Available records start

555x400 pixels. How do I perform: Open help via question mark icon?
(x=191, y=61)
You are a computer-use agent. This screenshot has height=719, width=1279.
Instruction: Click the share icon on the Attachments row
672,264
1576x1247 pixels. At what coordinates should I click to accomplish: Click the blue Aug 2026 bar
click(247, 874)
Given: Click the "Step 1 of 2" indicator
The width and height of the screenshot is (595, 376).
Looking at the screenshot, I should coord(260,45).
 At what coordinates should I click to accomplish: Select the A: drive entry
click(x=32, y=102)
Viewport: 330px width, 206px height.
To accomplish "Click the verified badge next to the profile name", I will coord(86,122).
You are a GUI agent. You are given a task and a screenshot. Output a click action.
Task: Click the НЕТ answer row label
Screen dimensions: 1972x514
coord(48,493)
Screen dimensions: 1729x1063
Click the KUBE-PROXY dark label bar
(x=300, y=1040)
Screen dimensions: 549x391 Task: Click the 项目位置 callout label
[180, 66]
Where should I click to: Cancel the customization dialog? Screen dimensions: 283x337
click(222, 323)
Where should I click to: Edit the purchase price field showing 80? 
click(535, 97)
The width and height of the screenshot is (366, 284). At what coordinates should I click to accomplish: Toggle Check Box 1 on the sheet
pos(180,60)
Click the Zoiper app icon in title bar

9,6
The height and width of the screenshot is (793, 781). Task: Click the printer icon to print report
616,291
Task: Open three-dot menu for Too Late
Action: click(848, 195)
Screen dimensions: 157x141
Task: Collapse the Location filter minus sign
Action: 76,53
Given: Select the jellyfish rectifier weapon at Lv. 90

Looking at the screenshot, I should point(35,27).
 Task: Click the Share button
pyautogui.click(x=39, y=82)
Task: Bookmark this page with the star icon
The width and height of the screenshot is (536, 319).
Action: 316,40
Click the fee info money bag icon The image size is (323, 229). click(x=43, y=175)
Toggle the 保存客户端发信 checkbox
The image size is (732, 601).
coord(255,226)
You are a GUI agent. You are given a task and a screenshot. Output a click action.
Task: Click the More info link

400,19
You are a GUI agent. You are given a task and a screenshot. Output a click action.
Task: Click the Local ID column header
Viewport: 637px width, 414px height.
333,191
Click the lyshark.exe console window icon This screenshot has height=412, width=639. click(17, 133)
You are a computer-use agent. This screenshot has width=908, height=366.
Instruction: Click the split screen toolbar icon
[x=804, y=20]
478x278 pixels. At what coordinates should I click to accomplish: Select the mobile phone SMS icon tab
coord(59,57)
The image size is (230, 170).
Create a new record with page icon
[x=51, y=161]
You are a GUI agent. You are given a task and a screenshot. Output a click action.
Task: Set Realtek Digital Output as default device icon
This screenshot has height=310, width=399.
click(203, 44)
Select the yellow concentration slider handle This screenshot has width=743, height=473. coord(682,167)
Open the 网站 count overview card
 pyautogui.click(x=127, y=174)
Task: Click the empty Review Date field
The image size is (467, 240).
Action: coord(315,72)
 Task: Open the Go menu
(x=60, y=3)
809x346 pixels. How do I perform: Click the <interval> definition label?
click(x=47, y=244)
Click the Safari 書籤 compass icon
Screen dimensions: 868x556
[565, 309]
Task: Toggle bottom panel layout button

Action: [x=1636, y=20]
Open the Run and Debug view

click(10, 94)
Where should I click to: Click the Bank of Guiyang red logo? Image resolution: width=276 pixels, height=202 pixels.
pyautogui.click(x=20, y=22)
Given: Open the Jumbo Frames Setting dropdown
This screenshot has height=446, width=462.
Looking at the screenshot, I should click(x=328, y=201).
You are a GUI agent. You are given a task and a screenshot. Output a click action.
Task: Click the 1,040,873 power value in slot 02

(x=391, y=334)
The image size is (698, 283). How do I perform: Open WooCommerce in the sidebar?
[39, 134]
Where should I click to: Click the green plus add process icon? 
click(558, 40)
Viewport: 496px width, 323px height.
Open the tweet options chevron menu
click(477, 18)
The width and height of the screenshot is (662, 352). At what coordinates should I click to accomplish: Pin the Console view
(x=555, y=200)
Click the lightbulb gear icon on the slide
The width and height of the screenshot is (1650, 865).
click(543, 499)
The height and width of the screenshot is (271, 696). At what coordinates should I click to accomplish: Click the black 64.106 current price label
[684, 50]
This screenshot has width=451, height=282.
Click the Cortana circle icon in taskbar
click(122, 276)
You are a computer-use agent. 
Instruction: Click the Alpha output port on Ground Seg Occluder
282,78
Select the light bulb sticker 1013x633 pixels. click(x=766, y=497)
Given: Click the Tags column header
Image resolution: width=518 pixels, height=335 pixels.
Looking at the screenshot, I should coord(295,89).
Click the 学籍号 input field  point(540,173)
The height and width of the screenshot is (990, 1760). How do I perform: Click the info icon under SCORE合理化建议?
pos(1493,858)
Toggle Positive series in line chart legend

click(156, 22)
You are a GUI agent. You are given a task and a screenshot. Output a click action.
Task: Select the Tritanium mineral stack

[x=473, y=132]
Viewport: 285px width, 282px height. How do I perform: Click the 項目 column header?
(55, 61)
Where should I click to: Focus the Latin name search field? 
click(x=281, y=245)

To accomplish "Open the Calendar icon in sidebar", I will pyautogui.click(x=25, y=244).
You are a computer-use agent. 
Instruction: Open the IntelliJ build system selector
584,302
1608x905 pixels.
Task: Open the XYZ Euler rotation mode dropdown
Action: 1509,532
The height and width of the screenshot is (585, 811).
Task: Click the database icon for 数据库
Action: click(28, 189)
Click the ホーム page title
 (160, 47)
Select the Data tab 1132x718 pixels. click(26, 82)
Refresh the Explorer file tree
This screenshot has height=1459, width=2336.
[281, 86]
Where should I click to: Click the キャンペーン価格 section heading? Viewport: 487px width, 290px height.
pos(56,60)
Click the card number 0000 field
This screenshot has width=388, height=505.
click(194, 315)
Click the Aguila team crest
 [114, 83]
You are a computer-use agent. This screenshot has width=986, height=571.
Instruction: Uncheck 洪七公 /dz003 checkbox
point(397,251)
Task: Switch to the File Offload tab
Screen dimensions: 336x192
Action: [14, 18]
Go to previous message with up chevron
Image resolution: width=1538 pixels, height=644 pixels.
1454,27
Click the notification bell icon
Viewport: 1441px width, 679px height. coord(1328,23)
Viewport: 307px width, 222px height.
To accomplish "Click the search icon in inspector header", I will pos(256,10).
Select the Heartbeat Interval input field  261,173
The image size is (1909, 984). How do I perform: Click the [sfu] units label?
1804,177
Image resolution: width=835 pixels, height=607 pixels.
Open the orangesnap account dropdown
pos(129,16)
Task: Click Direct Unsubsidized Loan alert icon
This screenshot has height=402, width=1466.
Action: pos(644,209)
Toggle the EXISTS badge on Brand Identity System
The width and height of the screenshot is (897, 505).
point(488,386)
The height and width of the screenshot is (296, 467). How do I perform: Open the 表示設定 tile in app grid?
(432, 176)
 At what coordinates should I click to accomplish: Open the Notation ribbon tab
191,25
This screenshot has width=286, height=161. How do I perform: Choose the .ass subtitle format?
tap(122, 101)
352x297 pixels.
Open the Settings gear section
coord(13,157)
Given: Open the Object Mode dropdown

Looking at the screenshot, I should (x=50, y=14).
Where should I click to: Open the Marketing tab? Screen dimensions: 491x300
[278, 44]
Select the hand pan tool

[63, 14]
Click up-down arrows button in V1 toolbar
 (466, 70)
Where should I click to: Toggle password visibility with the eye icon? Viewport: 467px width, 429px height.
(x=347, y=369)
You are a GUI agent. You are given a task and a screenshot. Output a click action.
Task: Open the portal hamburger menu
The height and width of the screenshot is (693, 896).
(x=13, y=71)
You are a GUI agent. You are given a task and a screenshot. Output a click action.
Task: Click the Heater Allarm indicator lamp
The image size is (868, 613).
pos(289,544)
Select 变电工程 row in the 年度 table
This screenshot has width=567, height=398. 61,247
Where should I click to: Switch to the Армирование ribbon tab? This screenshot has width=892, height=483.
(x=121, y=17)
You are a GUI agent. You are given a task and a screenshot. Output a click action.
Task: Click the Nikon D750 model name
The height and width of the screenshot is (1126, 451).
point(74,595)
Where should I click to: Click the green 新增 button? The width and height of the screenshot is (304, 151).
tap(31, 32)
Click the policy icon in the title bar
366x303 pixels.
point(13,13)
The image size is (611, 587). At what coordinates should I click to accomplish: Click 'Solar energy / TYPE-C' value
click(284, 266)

Available records end

What you need to do → Please reproduce the records from the beginning through the line containing "click(x=32, y=102)", with "Attachments" changed to "Downloads" and nothing else altered.

Response below →
555x400 pixels. How do I perform: Open help via question mark icon?
(x=191, y=61)
You are a computer-use agent. This screenshot has height=719, width=1279.
Instruction: Click the share icon on the Downloads row
672,264
1576x1247 pixels. At what coordinates should I click to accomplish: Click the blue Aug 2026 bar
click(247, 874)
Given: Click the "Step 1 of 2" indicator
The width and height of the screenshot is (595, 376).
Looking at the screenshot, I should coord(260,45).
 At what coordinates should I click to accomplish: Select the A: drive entry
click(x=32, y=102)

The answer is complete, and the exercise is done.